= PASSAGE SHOWN =
· · ·

The play starts and ends with the funeral of a young boy killed on a nearby roadway – a demonstration of the looming threat of life at the camp, and especially the dangers for migrant children. In the play, Paula notes that of 400+ children at the camp, about three quarters of them are unaccompanied. While the Calais Jungle became a cohesive, vibrant community, it wasn’t enough to protect the people and children who lived there, and there wasn’t a reliable system to help get them out.

“Jumpers” – I learned – referred to migrants who would attempt to jump onto a truck going from Calais to the U.K. – It was incredibly risky and often children would lie about their age and then end up getting punished unfairly as adults for jumping – with no way to prove their age, or worse – would die in the act itself. Only a year ago a 15-year-old was crushed to death by a refrigeration truck – and this isn’t the only such story. At UNICEF’s Office of Research – Innocenti, where I’m proud to work, new research findings have the potential to transform the lives of children around the world. Our research on children and migration helps to fill in the gaps on why children migrate, the unknown threats and realities of children on the move, and how we can better protect child migrants.

Like the play, 2017’s Best of UNICEF Research-winning report – Neither Safe Nor Sound: Unaccompanied children on the Coastline of the English Channel and the North Sea, available in English and its original French – dared to ask ‘What is the experience of unaccompanied children in France’s migrant camps?’The sociological study, undertaken by Trajectoires on behalf of UNICEF France, sought to understand and document the risks migrant children are exposed to throughout their migration journey and during their stay in camps.  The report made ten key recommendations to help protect child migrants and decrease their vulnerability:

 

  1. Create a place of ‘protection’ within sites, secure and specific to unaccompanied children.
  2. Guarantee all children equal access to information and various services through regular contact with professionals speaking the children’s languages and through the use of age-appropriate information.
  3. Support and coordinate those working on the region’s sites with the aim of implementing uniformity of practices and information distributed, enabling access to all children, including those within the smaller camps.

· · ·

= TASKS FOR THIS EXERCISE =
• A. In the passage about the Calais Jungle play, about what share of the more than 400 children at the camp were unaccompanied?
• B. Continue the passage about the Calais Jungle play and the report on unaccompanied children from the point where it stops.

(Collected data entries)
· · ·

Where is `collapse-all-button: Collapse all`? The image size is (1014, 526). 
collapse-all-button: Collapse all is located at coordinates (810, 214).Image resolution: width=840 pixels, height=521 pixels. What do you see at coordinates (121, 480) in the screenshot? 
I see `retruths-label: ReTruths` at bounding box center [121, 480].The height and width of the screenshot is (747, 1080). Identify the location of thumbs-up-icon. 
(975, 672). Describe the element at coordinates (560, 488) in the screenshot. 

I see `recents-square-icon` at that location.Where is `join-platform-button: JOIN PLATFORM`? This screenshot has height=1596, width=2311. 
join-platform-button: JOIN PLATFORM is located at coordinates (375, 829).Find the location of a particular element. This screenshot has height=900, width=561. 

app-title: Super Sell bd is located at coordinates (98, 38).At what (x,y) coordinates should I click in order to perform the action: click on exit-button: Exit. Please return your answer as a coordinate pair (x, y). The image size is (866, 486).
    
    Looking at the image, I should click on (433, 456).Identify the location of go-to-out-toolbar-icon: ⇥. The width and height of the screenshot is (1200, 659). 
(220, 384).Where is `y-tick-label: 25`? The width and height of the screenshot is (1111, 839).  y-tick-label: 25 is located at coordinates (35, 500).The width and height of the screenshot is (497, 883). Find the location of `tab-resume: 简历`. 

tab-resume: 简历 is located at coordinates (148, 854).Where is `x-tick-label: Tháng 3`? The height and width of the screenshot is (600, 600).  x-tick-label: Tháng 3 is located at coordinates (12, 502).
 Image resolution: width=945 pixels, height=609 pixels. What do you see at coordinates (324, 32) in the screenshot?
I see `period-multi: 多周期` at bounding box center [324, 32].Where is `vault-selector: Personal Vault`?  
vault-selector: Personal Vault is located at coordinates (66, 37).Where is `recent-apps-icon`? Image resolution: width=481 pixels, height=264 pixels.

· · ·

= RESULTS FOR EACH TASK =
• A. About three quarters of them were unaccompanied.

• B.
  4. Introduce regular training on child protection for the organizational workers, police forces, administrators and volunteers to help them identify situations involving human trafficking and provide guidance to unaccompanied children.
  5. Refer back to the legal framework for the protection of children, which includes the importance of reporting to Public Prosecutor’s departments, and of reporting unsettling information, which will allow the departmental councils to become empowered in their mission to care for children in danger.
  6. Report all evacuations if there are no adapted arrangements for the reception and guidance of unaccompanied children, to prevent a trend of dispersal and the breaking of the bonds that children and young people may have formed with social workers or other trusted adults.
  7. Ensure that the French and United Kingdom governments dedicate sufficient resources to the family reunification process, thereby significantly reducing the duration of this process to a maximum of three months.
  8. Ensure that children have received reliable information regarding the family reunification procedure under the Dublin Regulation, including the criteria on which decisions will be based.
  9. Guarantee access to high-quality legal assistance for unaccompanied children, so that their request for family reunification in the United Kingdom can be submitted as quickly as possible.
  10. Publish practical advice on how to handle family reunification cases under Dublin III, including clarification of responsibilities and processes in the assessment of the unaccompanied children’s families in the United Kingdom, ahead of transfers.

 Two plus years since the demolition of The Jungle, we are still learning the same lessons. While a mandate to prevent the creation of a new ongoing camp continues, hundreds, if not thousands, of migrants and children still occupy the border-town area, and raids persist against a looming Brexit to clear out new camps and prevent illegal crossings into the U.K. In many ways, nothing has changed, and what’s worse is that the journey and the hardship doesn’t end when they reach their destination. Once they get there, then what? The existing systems in place to support migrant children are letting children down. Mental health of these child migrants is seldom considered and last year alone, at least three teenage refugees who arrived in Britain from the migrant camp in Calais killed themselves.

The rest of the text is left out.